-- start Dataset rows --
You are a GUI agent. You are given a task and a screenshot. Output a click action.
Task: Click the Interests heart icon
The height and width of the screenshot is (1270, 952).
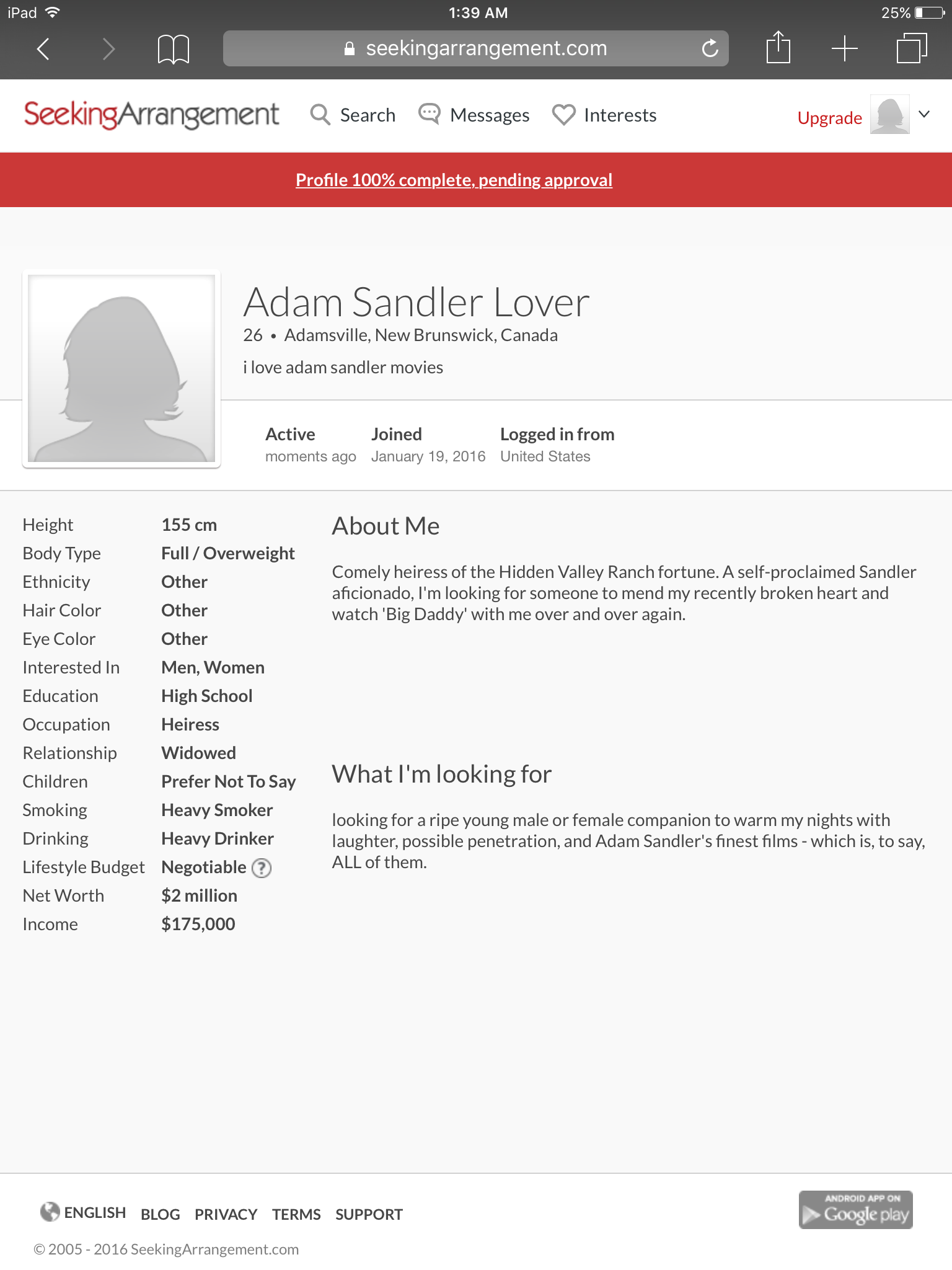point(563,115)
-- end Dataset rows --
-- start Dataset rows --
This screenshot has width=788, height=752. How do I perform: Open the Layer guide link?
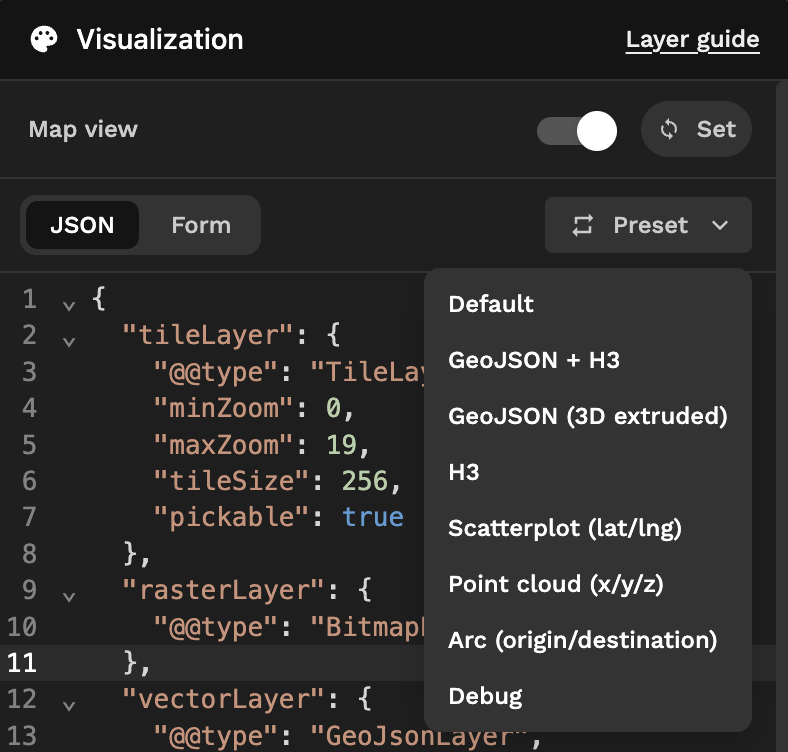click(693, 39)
-- end Dataset rows --
▶ **Short problem**
Can you copy the material word for word, starting at the line that contains "You are a GUI" and ending at the line that contains "point(563,115)", without the pictures?

▶ **Response to this task**
You are a GUI agent. You are given a task and a screenshot. Output a click action.
Task: Click the Interests heart icon
The height and width of the screenshot is (1270, 952).
point(563,115)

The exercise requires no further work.